Babysitter training

American red Cross offers strategy-filled program

American red Cross offers strategy-filled program

March 21, 2003|by KATE COLEMAN

Pattie Wilmoth, 52, clearly recalls a baby-sitting experience she had as a ninth-grader in Texas.

Five children younger than 7 were in her care.

"It was way beyond my capabilities," she says. "I wasn't smart enough to say no."

In baby-sitting, saying no - to employers and situations as well as to the little kids you're watching - is an important part of the job.

And there are so many other parts.

The American Red Cross seems to have thought of all of them and organized them in its "Babysitter's Training" program and handbook.


The training includes everything a sitter would ever need to know, including instructions on diapering and feeding, safety inspections, information on how children play and decisions in emergencies.

Wilmoth, family and consumer sciences teacher at Shepherdstown Middle School in Shepherdstown, W.Va., is certified to instruct the American Red Cross Babysitter's Training course.

This school term marks the third time the program has been part of the middle school curriculum in Jefferson County, W.Va. An elective for two years, the class now is required for seventh-graders - boys and girls - about 160 students at Shepherdstown.

"No one has ever objected," Wilmoth says.

The class also is offered by other Tri-State area Red Cross Chapters, though not in the schools.

One of the things Wilmoth likes best about the class is that its lessons apply not just to baby-sitting, but to many other life situations. New parents could benefit from the course materials, Wilmoth says.

"It's an excellent resource to have on your rsum," she says.

The training is divided into several sections.

  • Leadership provides advice on communicating well with children and parents or guardians and making decisions carefully.

  • The safety part of the course includes safety inspections, making sure the sitter knows where to find a working flashlight, for example.

  • The fundamentals of infant and child care - diapering, feeding, burping - are discussed. Discipline also is covered. The focus is on keeping discipline positive, Wilmoth says. The sitter should get on the child's level physically and look him in the eye. The child should be told what to do rather than what not to do, she explains.

  • The first aid section is so valuable, Wilmoth says. Her classes practice bandaging, learn about choking, bee stings, allergic reactions and a wide variety of potential emergencies.

    One of Wilmoth's former students returned to tell her that she was able to instruct people how to perform the Heimlich maneuver on a choking man in a restaurant.
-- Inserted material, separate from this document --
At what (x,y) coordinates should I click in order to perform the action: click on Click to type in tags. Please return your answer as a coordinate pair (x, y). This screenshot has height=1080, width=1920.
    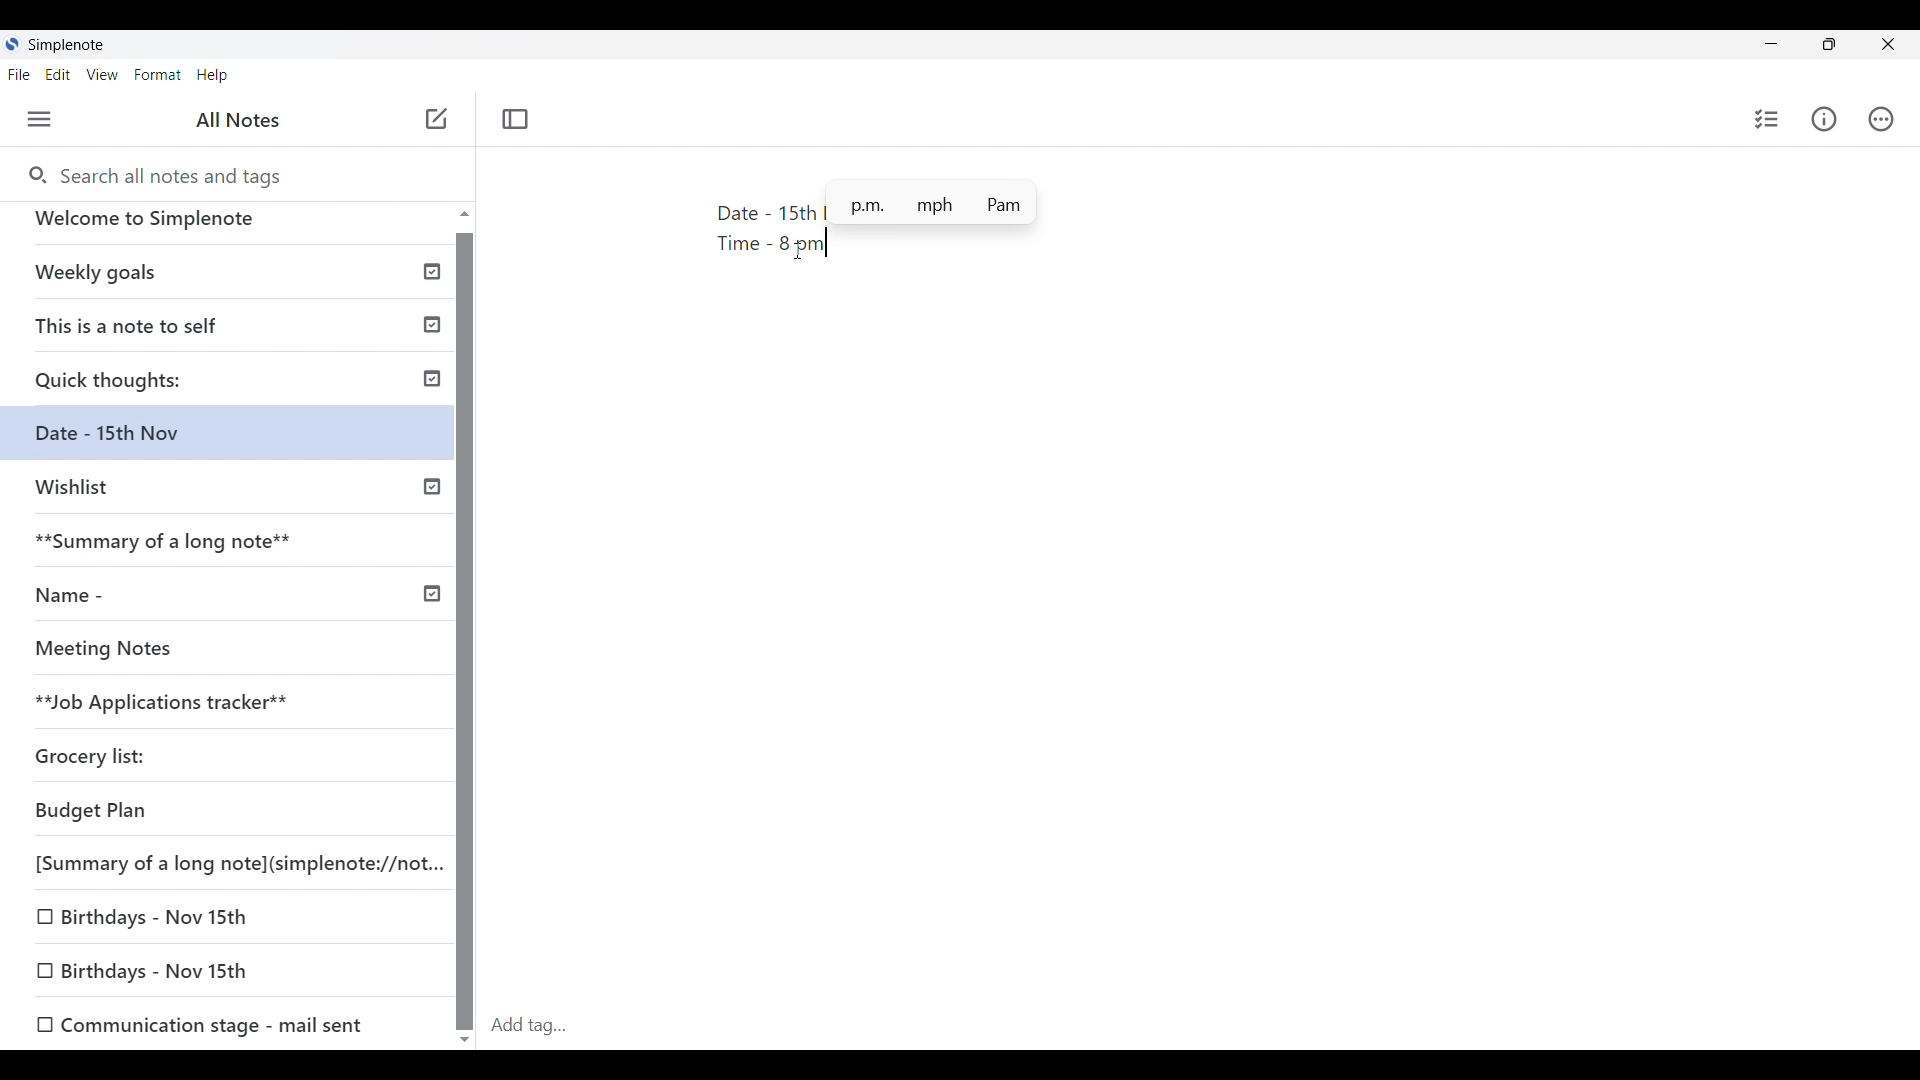
    Looking at the image, I should click on (1200, 1027).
    Instruction builds up to "rescue breathing," Wilmoth says. "We stop just short of teaching kids CPR," she adds.

  • Red Cross training also provides recommendations on professionalism, including how to work in someone else's home, the importance of confidentiality and being respectful, Wilmoth explains.

    Wilmoth and her students also talk about a more intangible aspect of baby-sitting. You have to like children.

    You should baby-sit only "if this is where your heart is," Wilmoth says.

Laura Tantillo, 13, meets that job requirement. "I really love little kids," she says. She also took the six-hour Red Cross "Babysitter's Training" course and learned a lot, including strategies for what to do if a baby won't stop crying.

She reads to her charges and has played everything from house to newscaster.

Laura, a Northern Middle School eighth-grader, has several regular clients including the three Abeles children - Zachary, 10, Connor, 7, and Sophie, 4 - who live in her neighborhood.

Stacey Abeles, the children's mother, says Laura is wonderful. Laura's younger sister is in school with Zachary. "I just snagged her right away," Stacey Abeles says.

When hiring a baby sitter to take care of her children, Abeles looks for responsibility and maturity. She wants a sitter who's somewhat of a calming force for the kids, someone who can maintain control, someone who does things with the children - not someone who's just talking on the phone. Although she acknowledges her children are responsible for cleaning up, she doesn't want to come home to a house that looks like it was hit by a tornado.

Stacey Abeles has a son who's only three years younger than Laura, a situation that can be delicate. But Laura handles it well, she says.

The children really like Laura, Abeles says. Sophie stops by Laura's house to give her sitter a hug every day on the way home from preschool.